Did You Know How the Erlenmeyer Flask Originated?

Posted by Angelique Diedrick on

There are many tools in our labs we rely on every day to mix, measure, transfer, and test. Used by scientists for hundreds of years, these tools are critical elements in breakthrough scientific discoveries. Ever stop to wonder where these lab tools originated? 

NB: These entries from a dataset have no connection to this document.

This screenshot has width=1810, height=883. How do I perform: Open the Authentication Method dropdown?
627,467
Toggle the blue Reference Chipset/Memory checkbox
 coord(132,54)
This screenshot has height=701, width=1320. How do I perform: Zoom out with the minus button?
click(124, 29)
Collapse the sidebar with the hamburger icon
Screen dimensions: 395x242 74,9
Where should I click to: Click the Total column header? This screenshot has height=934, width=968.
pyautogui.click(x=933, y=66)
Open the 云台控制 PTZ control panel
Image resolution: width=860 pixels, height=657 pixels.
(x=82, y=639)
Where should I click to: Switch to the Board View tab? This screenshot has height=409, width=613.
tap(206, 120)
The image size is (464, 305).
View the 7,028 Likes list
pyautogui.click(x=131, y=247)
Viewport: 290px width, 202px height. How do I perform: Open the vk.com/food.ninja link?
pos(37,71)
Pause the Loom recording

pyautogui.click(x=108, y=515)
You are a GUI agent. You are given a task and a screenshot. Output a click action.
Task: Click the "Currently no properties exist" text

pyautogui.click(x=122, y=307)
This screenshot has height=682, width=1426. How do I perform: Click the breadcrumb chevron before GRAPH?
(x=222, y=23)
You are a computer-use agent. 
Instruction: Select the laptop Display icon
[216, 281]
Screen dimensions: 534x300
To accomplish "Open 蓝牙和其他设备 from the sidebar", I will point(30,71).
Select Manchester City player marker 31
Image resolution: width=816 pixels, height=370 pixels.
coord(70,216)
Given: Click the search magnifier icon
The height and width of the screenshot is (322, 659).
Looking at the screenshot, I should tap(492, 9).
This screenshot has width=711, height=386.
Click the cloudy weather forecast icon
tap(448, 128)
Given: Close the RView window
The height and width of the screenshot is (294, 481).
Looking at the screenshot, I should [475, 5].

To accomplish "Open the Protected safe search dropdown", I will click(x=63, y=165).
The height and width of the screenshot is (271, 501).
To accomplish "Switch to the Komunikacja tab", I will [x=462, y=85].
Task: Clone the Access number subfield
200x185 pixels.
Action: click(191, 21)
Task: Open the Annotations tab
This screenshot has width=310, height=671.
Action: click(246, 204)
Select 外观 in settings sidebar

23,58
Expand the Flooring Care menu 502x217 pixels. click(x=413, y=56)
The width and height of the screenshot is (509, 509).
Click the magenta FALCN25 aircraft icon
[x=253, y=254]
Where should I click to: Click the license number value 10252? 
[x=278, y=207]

One of the most commonly used tools is the Erlenmeyer Flask. An Erlenmeyer flask, also known as a conical flask (BrE) or titration flask, is a type of laboratory flask which features a flat bottom, a conical body, and a cylindrical neck. Named after the German chemist Emil Erlenmeyer (1825–1909), who created it in 1860. The flask aids in stirring and or heating solutions and is purposefully designed to be useful for those tasks. The narrow top allows it to be stoppered, the sloping sides prevent liquids from slopping out when stirred, and the flat bottom can be placed on a heating mechanism.

Erlenmeyer was born in Wehen, Duchy of Nassau and his studies initially focused on medicine but then quickly switched to chemistry. He was the first to suggest, in 1862, that double and triple bonds could form between carbon atoms, and he made other important contributions to the development of theories of molecular structure.

In 1863 he became an associate professor at the University of Heidelberg. In 1868 he was hired as a full professor in Munich to take charge of the laboratories of the new Munich Polytechnic School, a post which he held until his retirement from teaching in 1883.

Erlenmeyer’s work mostly focused on theoretical chemistry, where he suggested the formula for naphthalene and formulated the Erlenmeyer rule: alcohols in which the hydroxyl group is attached directly to a double-bonded carbon atom become aldehydes or ketones.

TN Lab Supply is so thankful to Emil Erlenmeyer’s contribution to science and for creating one of our most common items sold! Thank you!